第五章 加賀藩治終末期
第三節 錢屋五兵衞
五兵衞が第二回の訊問を受けたる後、郡奉行等は未だ豫審を終結せるにあらざりしといへども、此の如き重大犯人を久しくその管理の下に置くべからずとなし、五兵衞及び要藏は金澤町會所の獄より、孫兵衞は川下牢屋より、九月晦日藩の高等裁判所にして監獄を兼ねたる公事場に假收容せり。次いで十月二日喜太郎の手代市兵衞も亦川下牢屋に投ぜられ、尚口書の整理せらるゝに至るまで郡奉行等の豫審を繼續したりき。然るに五兵衞は頽齡にして囹圄の辛酸に堪ふる能はず、未だ正式の裁判を受くるに至らずして十一月二十二日昧爽遂に鬼籍に上れり。
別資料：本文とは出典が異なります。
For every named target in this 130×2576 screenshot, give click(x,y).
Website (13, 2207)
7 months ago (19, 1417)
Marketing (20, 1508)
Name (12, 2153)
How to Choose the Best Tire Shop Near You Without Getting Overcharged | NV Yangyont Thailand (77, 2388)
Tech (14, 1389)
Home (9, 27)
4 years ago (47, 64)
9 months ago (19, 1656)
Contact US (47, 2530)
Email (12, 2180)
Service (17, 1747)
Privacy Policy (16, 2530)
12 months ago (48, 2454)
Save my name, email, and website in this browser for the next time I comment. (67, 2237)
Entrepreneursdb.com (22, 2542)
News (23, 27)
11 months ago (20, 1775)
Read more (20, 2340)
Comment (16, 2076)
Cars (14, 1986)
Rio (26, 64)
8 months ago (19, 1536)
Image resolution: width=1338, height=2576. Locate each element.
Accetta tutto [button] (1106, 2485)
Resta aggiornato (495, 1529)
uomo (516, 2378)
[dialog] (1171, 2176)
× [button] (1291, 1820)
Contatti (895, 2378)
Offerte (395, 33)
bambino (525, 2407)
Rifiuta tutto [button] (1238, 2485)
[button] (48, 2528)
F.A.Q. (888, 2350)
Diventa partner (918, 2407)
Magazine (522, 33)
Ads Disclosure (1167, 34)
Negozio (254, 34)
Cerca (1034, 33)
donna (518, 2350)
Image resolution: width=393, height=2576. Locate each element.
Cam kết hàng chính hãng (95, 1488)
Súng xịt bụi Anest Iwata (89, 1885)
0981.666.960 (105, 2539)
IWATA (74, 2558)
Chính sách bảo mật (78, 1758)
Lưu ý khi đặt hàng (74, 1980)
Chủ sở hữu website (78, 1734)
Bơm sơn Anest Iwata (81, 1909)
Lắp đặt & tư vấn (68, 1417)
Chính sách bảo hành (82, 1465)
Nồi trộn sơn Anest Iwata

但し錢屋過去帳にその忌辰を二十一日とせるは、同日の夜間として傳へられたるが故なるべし。五兵衞の病状に關しては、公事場奉行本多求馬佐が十月二十三日附の屆書に、『宮腰町錢屋五兵衞儀、公事場借牢被二人置一候處、先達而より相煩候に付療養方爲レ致置候處、小便閉いたし候に付藥用致候得共、藥功無レ之時は道具を以て療養不レ致候而は通申問敷之旨、三ヶ所御用醫者高澤元簡申聞候。藥功を見合罷在候而者おくれ候に付、先づ道具を以爲レ致二療養一候。』といへるによりてその詳を知るべく、尿道狹窄に基づきて尿毒症を發せしが如し。三ヶ所の御用醫者とは、公事場・町會所・川下牢屋兼勤の獄醫をいふ。